Eine im Auftrag der Hans-Böckler-Stiftung erstellte Studie hält kreditfinanzierte Investitionen durch rechtlich selbständige Einrichtungen des Bundes für zulässig und realisierbar (1).
Solche Einrichtungen als juristische Personen des privaten oder des öffentlichen Rechts dürfen jedoch nicht nur dem Zweck dienen, finanzielle Mittel weiterzuleiten bzw. auszugeben, ihnen muss vielmehr ebenfalls eine eigene Sachaufgabe zugewiesen werden. Außerdem sei für deren Errichtung ein Bundesgesetz erforderlich.
Besonders geeignet erscheinen Anstalten des öffentlichen Rechts, da der Gesetzgeber hier über eine große Entscheidungsfreiheit verfügt und ein hohes Maß an Transparenz, politischer Steuerung und Kontrolle gewährleistet werden kann.
Auch die Bundesländer könnten entsprechende Einrichtungen zur Kreditfinanzierung von Investitionen gründen (2), wobei immer die konkrete Umsetzung der Schuldenbremse durch den jeweiligen Landesgesetzgeber relevant ist (3).
Inzwischen befürwortet auch die Landtagsfraktion von Bündnis 90/Die Grünen solche Anstalten des öffentlichen Rechts, da diese „schuldenbremsen-konform (…) eine bedarfsorientierte Flexibilität bei der Finanzierung von Investitionen in die Infrastruktur“ erlauben (4).
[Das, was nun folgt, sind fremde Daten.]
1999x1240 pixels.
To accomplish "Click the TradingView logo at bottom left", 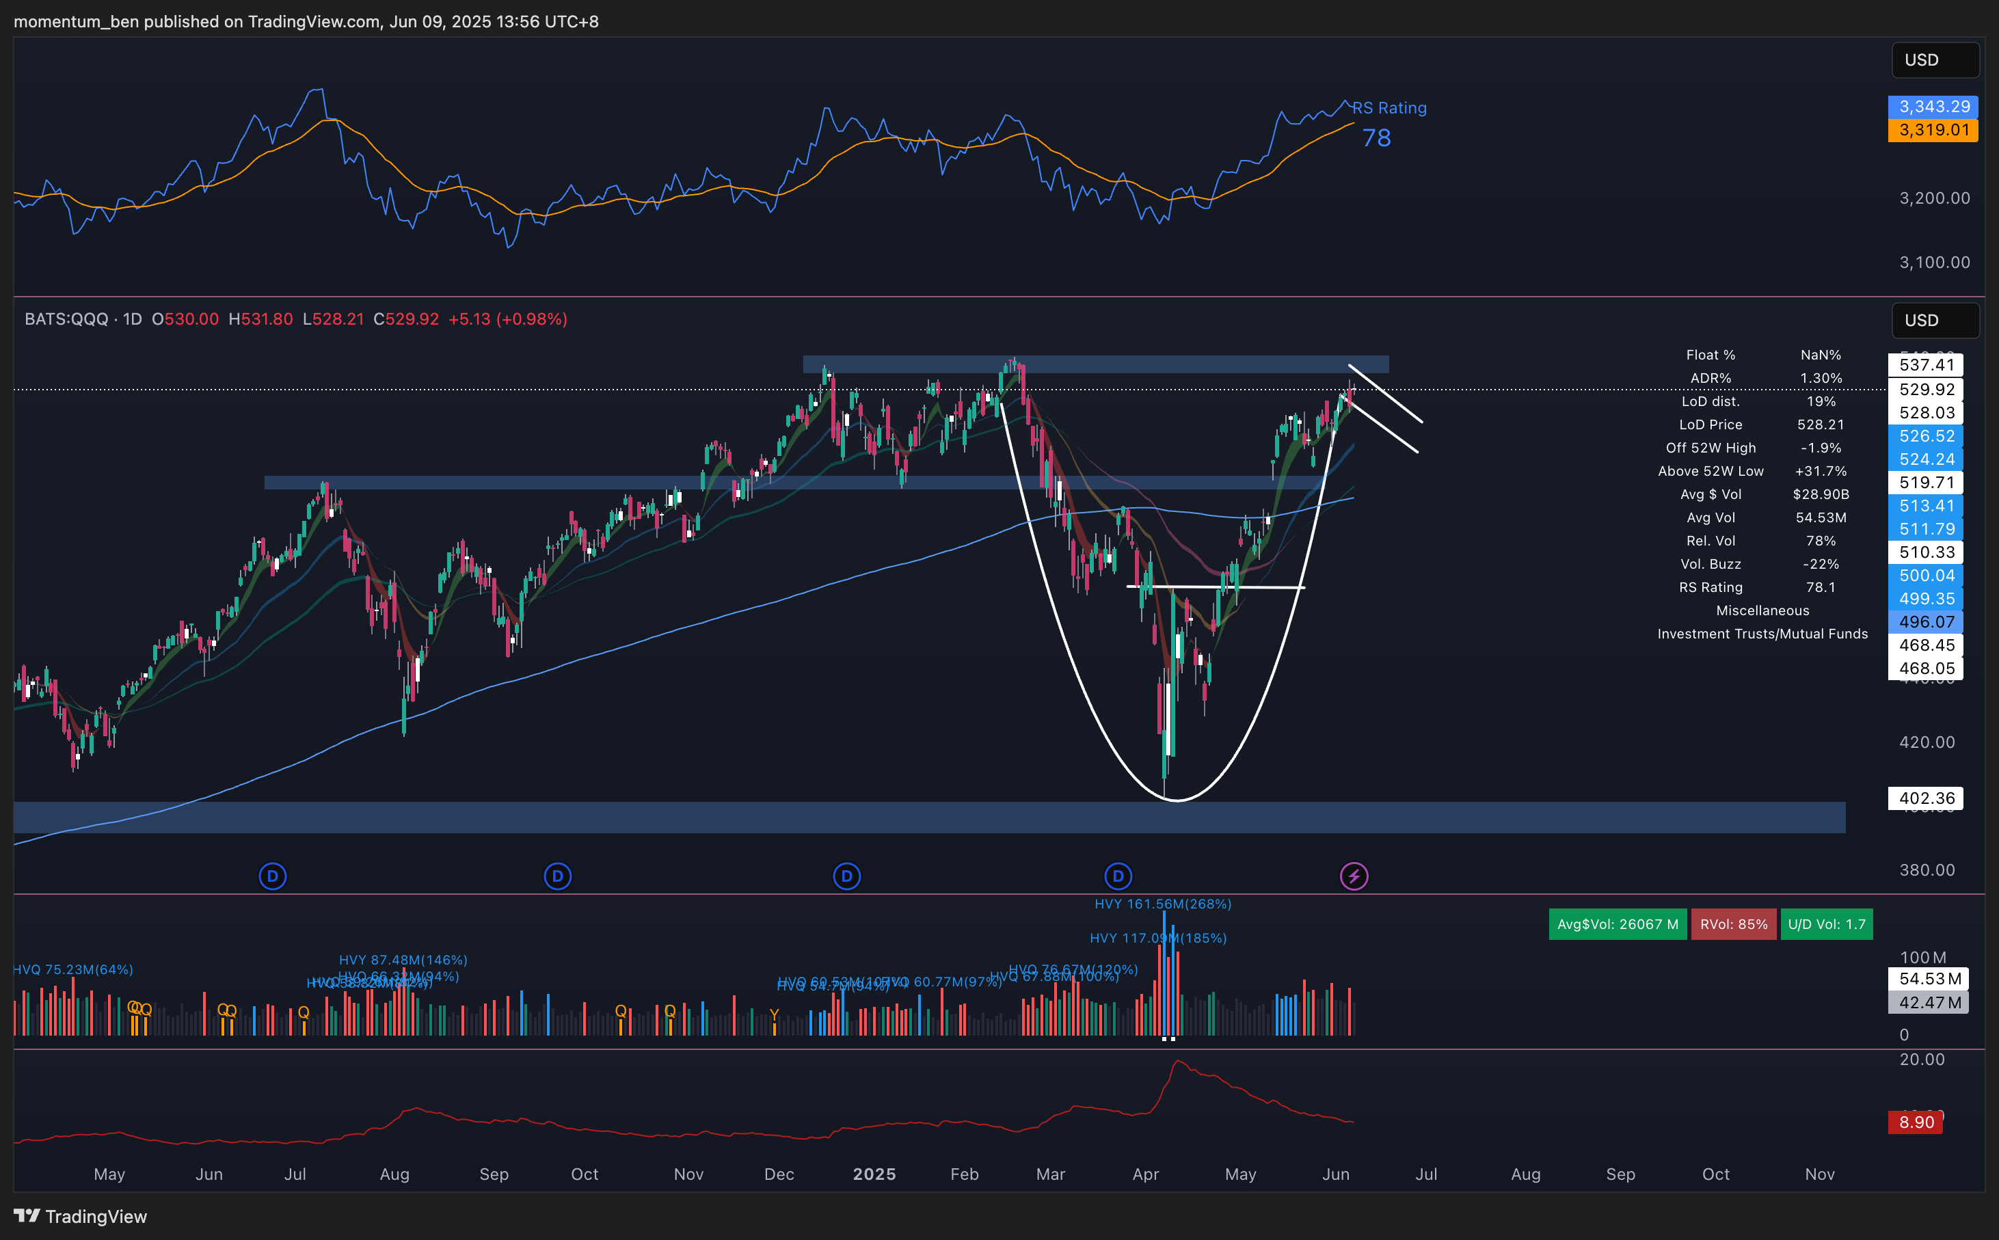I will (80, 1216).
Die hessische CDU dürfte sich auf ein solches Modell zur Finanzierung öffentlicher Investitionen nicht einlassen. So bleibt nur die Hoffnung auf andere politische Mehrheiten nach der kommenden Landtagswahl.
Kai Eicker-Wolf
Dr. Kai Eicker-Wolf ist finanzpolitischer Referent der GEW Hessen.
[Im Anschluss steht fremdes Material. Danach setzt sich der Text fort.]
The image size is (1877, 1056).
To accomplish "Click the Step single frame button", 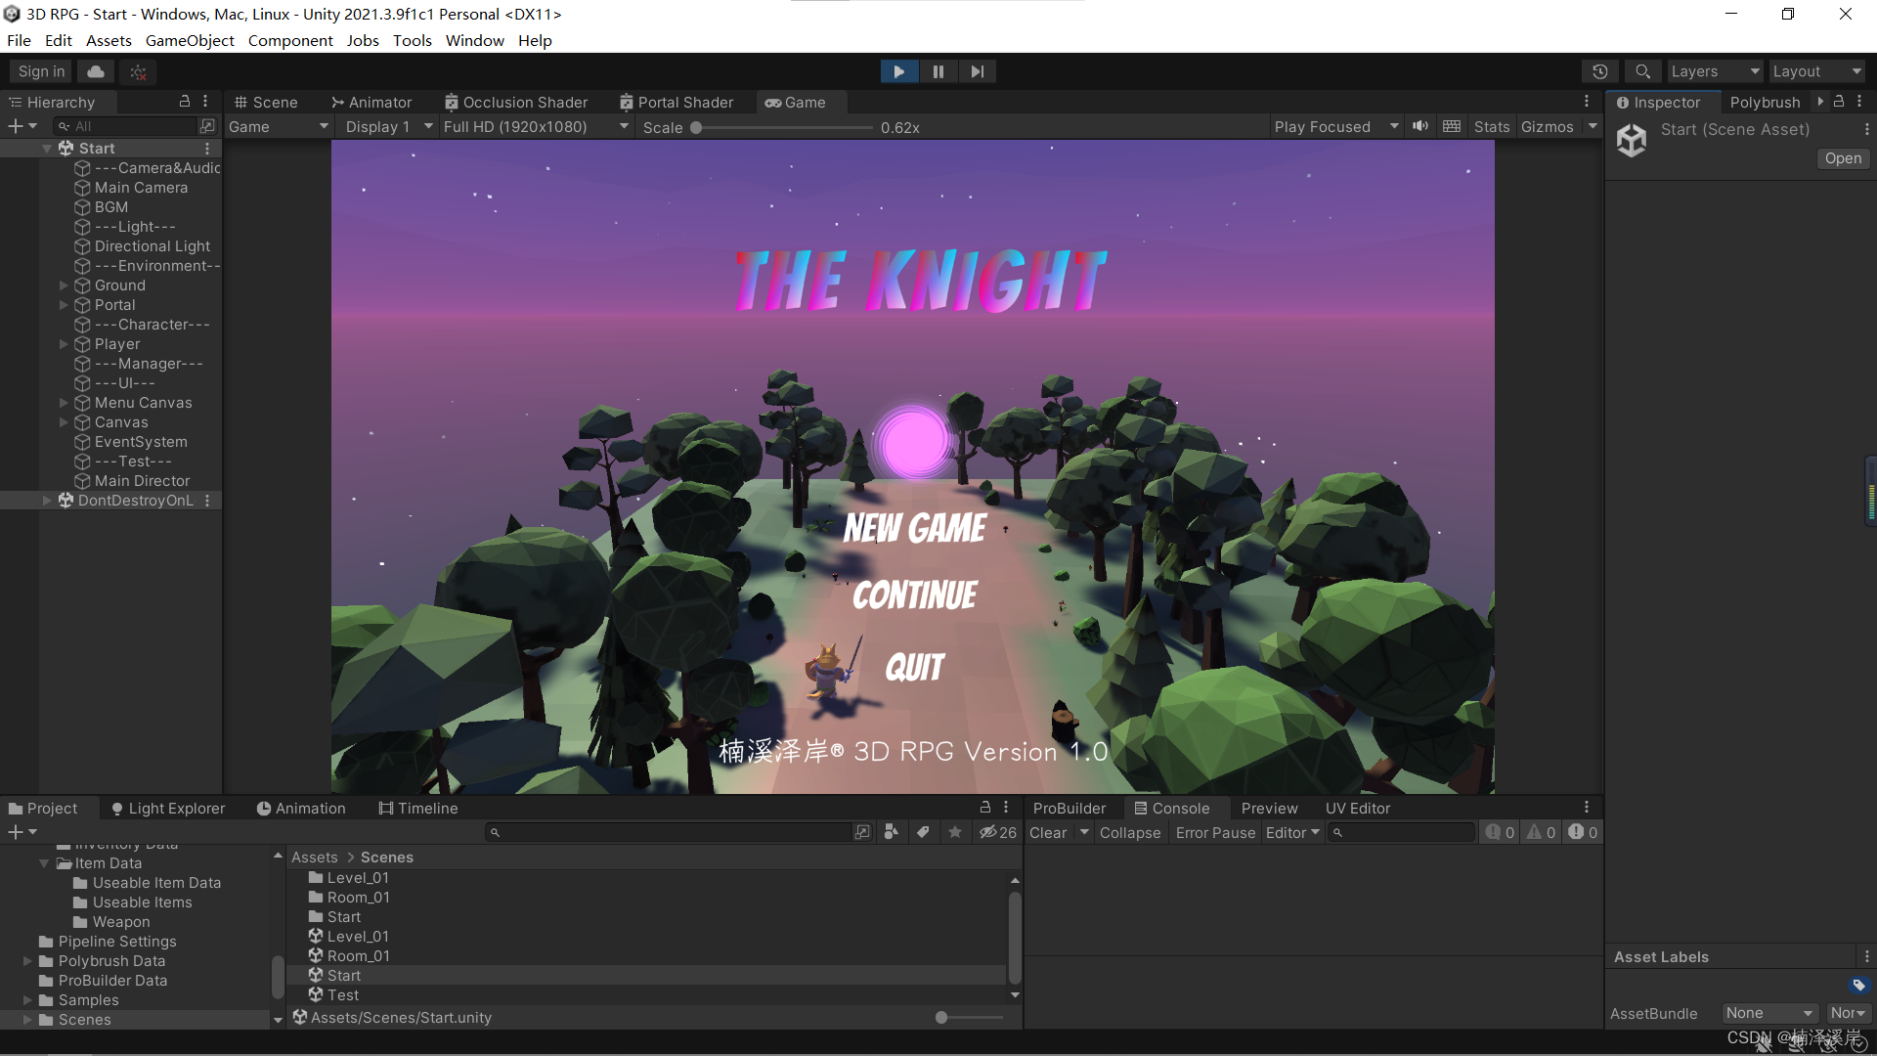I will point(977,70).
(1) Georg Hermes, Lukas Vorwerk und Thorsten Beckers: Die Schuldenbremse des Bundes und die Möglichkeit der Kreditfinanzierung von Investitionen. Rechtslage, ökonomische Beurteilung und Handlungsempfehlungen, IM Study Nr. 70, Oktober 2020.
(2) ebenda, S. 51.
(3) Birger Scholz: Die grundgesetzliche Schuldenbremse und ihre Umsetzung durch Bund und Länder sowie die haushaltspolitische Umsetzung der Notlagenverschuldung in der Corona-Pandemie, Berlin 2021.
(4) Bündnis 90/Die Grünen im Hessischen Landtag: Grün wirkt weiter. Nachhaltige Finanzwirtschaft, Konzepte für Hessen 12, Wiesbaden o.J.